Le MALIKURA n’est pas un autre Mali, c’est le même Mali appelé à se transformer pour devenir autre, une mue pour faire peau neuve, retrouver son âme, sa vertu et sa splendeur, redevenir le Mali des êtres dignes, honnêtes, intègres, responsables, courageux, croyants.

La souveraineté populaire n’est pas un slogan

La loi fondamentale en projet doit gagner le pari de la participation et de l’inclusivité, inspirée de nos valeurs sociales, culturelles, et aussi de la réalité territoriale, conformément aux aspirations du peuple qui devra se l’approprier. La souveraineté populaire ne doit pas être qu’un slogan dans le projet de refondation de l’Etat et de la Nation à reconstruire. Notre processus constituant transitionnel passe par de grands débats publics organisés sous forme de forums citoyens, avec la participation active des médias, afin de permettre au peuple entier de se l’approprier.

Mais, l’usage continu du français comme langue officielle a un côté handicapant indiscutable. Il exclue la majorité des citoyens. Ce qui équivaut à une duplicité de la classe dominante, héritière de l’État hybride postcolonial.
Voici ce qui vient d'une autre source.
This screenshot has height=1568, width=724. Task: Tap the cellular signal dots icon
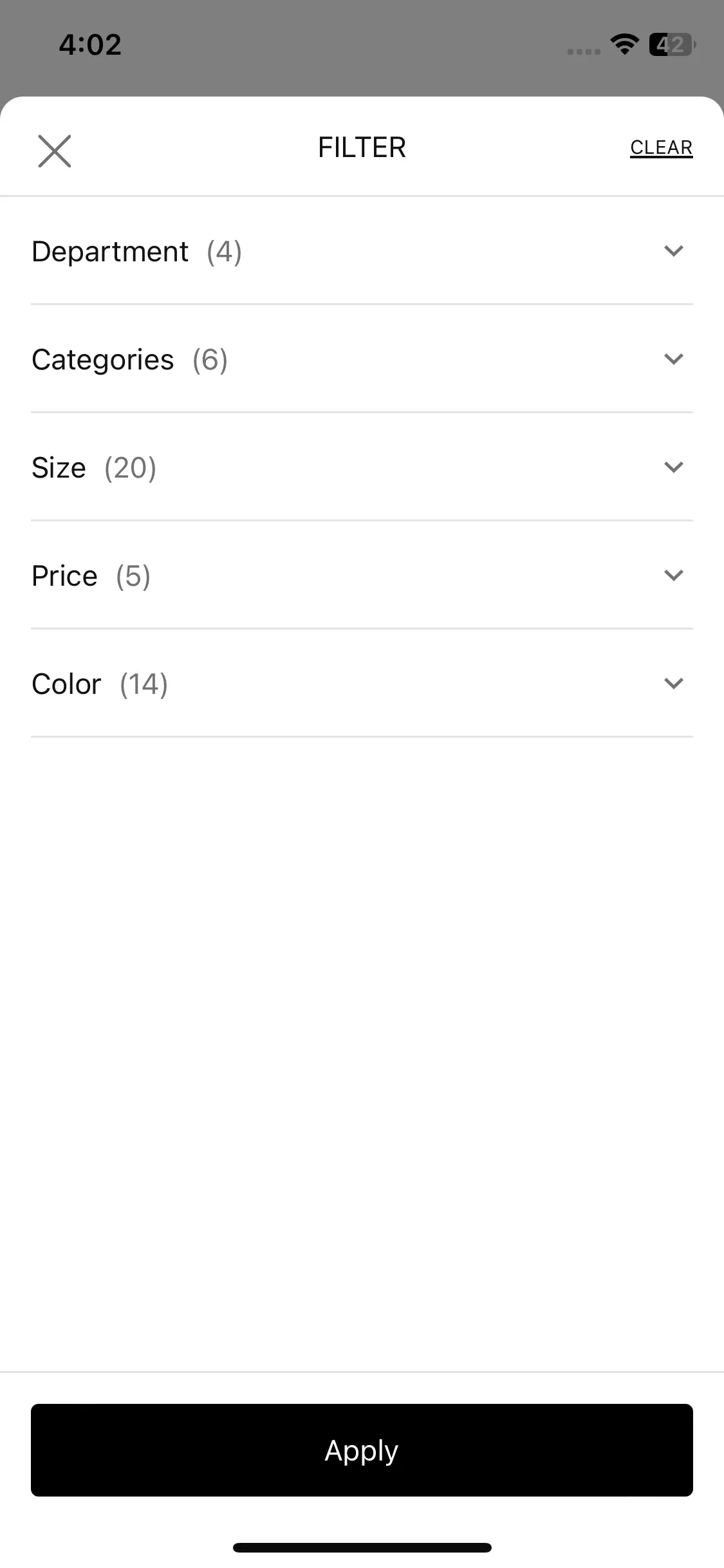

Remettre aujourd’hui l’officialisation de nos langues nationales aux calendes grecques traduit la même frilosité et indécision des sceptiques qui s’étaient prononcés contre l’accession à l’Indépendance, en 1960, prétextant que soient réunis d’abord les « conditions » pour y aller. Ridicule ! Nous devons impérativement revenir à l’intelligence de nos sources par l’habilitation conséquente de nos langues. L’officialisation systématique de toutes nos langues nationales est à notre portée, avec l’adoption conséquente d’une loi sur leurs statuts et emplois. Question d’intelligence et de savoir-faire.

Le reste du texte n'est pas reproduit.